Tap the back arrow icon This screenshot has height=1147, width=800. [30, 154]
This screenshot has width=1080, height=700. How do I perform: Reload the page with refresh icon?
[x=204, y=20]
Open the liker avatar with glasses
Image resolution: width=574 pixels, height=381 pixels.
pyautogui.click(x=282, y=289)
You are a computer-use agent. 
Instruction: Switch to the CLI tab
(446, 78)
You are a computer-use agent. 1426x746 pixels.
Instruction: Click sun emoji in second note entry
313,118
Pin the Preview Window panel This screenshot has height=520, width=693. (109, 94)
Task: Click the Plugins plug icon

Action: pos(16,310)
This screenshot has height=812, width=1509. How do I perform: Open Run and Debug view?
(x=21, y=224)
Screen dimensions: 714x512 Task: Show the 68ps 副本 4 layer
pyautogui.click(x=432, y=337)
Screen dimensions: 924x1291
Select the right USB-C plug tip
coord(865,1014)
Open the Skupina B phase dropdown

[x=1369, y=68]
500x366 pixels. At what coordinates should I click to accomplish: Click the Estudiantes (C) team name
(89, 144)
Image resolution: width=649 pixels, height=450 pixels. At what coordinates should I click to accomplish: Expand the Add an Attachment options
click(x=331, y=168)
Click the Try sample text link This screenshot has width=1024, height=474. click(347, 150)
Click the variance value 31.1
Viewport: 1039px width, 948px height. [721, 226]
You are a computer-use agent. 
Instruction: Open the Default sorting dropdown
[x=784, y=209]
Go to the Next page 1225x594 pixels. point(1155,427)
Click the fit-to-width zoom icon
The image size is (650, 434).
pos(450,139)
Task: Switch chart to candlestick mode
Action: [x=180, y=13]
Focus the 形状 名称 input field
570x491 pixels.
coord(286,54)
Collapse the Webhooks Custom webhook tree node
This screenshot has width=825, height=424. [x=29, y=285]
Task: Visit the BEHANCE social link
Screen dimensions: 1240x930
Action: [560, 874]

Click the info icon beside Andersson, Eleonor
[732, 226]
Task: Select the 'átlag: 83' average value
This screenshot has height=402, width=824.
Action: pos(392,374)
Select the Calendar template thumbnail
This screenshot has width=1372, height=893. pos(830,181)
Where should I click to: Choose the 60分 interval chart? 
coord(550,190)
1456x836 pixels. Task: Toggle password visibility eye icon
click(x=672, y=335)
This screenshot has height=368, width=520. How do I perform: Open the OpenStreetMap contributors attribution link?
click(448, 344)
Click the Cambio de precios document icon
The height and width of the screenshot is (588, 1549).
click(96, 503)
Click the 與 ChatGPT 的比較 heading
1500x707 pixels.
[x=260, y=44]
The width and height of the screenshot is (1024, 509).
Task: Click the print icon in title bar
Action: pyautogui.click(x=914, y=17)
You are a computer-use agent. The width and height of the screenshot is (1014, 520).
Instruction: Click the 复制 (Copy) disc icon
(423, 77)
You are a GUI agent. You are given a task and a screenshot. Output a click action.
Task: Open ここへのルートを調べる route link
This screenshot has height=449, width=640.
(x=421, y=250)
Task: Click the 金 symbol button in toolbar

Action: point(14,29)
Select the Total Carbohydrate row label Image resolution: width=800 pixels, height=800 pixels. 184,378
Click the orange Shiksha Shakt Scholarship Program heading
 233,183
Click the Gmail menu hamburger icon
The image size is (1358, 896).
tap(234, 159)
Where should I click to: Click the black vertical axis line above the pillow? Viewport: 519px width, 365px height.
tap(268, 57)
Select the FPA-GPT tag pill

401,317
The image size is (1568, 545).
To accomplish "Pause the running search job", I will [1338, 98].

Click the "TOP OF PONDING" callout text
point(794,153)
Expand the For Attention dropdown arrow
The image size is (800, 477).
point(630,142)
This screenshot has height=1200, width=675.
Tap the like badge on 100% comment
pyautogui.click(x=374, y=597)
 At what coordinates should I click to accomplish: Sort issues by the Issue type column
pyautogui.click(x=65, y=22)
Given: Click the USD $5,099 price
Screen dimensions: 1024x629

** EXERCISE DIRECTIONS **
In full and without alteration, repeat the records.

** RESPONSE TO THE EXERCISE **
Tap the back arrow icon This screenshot has height=1147, width=800. [30, 154]
This screenshot has width=1080, height=700. How do I perform: Reload the page with refresh icon?
[x=204, y=20]
Open the liker avatar with glasses
Image resolution: width=574 pixels, height=381 pixels.
pyautogui.click(x=282, y=289)
You are a computer-use agent. 
Instruction: Switch to the CLI tab
(446, 78)
You are a computer-use agent. 1426x746 pixels.
Instruction: Click sun emoji in second note entry
313,118
Pin the Preview Window panel This screenshot has height=520, width=693. (109, 94)
Task: Click the Plugins plug icon

Action: pos(16,310)
This screenshot has height=812, width=1509. How do I perform: Open Run and Debug view?
(x=21, y=224)
Screen dimensions: 714x512 Task: Show the 68ps 副本 4 layer
pyautogui.click(x=432, y=337)
Screen dimensions: 924x1291
Select the right USB-C plug tip
coord(865,1014)
Open the Skupina B phase dropdown

[x=1369, y=68]
500x366 pixels. At what coordinates should I click to accomplish: Click the Estudiantes (C) team name
(89, 144)
Image resolution: width=649 pixels, height=450 pixels. At what coordinates should I click to accomplish: Expand the Add an Attachment options
click(x=331, y=168)
Click the Try sample text link This screenshot has width=1024, height=474. click(347, 150)
Click the variance value 31.1
Viewport: 1039px width, 948px height. [721, 226]
You are a computer-use agent. 
Instruction: Open the Default sorting dropdown
[x=784, y=209]
Go to the Next page 1225x594 pixels. point(1155,427)
Click the fit-to-width zoom icon
The image size is (650, 434).
pos(450,139)
Task: Switch chart to candlestick mode
Action: [x=180, y=13]
Focus the 形状 名称 input field
570x491 pixels.
coord(286,54)
Collapse the Webhooks Custom webhook tree node
This screenshot has width=825, height=424. [x=29, y=285]
Task: Visit the BEHANCE social link
Screen dimensions: 1240x930
Action: [560, 874]

Click the info icon beside Andersson, Eleonor
[732, 226]
Task: Select the 'átlag: 83' average value
This screenshot has height=402, width=824.
Action: pos(392,374)
Select the Calendar template thumbnail
This screenshot has width=1372, height=893. pos(830,181)
Where should I click to: Choose the 60分 interval chart? 
coord(550,190)
1456x836 pixels. Task: Toggle password visibility eye icon
click(x=672, y=335)
This screenshot has height=368, width=520. How do I perform: Open the OpenStreetMap contributors attribution link?
click(448, 344)
Click the Cambio de precios document icon
The height and width of the screenshot is (588, 1549).
click(96, 503)
Click the 與 ChatGPT 的比較 heading
1500x707 pixels.
[x=260, y=44]
The width and height of the screenshot is (1024, 509).
Task: Click the print icon in title bar
Action: pyautogui.click(x=914, y=17)
You are a computer-use agent. The width and height of the screenshot is (1014, 520).
Instruction: Click the 复制 (Copy) disc icon
(423, 77)
You are a GUI agent. You are given a task and a screenshot. Output a click action.
Task: Open ここへのルートを調べる route link
This screenshot has height=449, width=640.
(x=421, y=250)
Task: Click the 金 symbol button in toolbar

Action: point(14,29)
Select the Total Carbohydrate row label Image resolution: width=800 pixels, height=800 pixels. 184,378
Click the orange Shiksha Shakt Scholarship Program heading
 233,183
Click the Gmail menu hamburger icon
The image size is (1358, 896).
tap(234, 159)
Where should I click to: Click the black vertical axis line above the pillow? Viewport: 519px width, 365px height.
tap(268, 57)
Select the FPA-GPT tag pill

401,317
The image size is (1568, 545).
To accomplish "Pause the running search job", I will [1338, 98].

Click the "TOP OF PONDING" callout text
point(794,153)
Expand the For Attention dropdown arrow
The image size is (800, 477).
point(630,142)
This screenshot has height=1200, width=675.
Tap the like badge on 100% comment
pyautogui.click(x=374, y=597)
 At what coordinates should I click to accomplish: Sort issues by the Issue type column
pyautogui.click(x=65, y=22)
Given: Click the USD $5,099 price
Screen dimensions: 1024x629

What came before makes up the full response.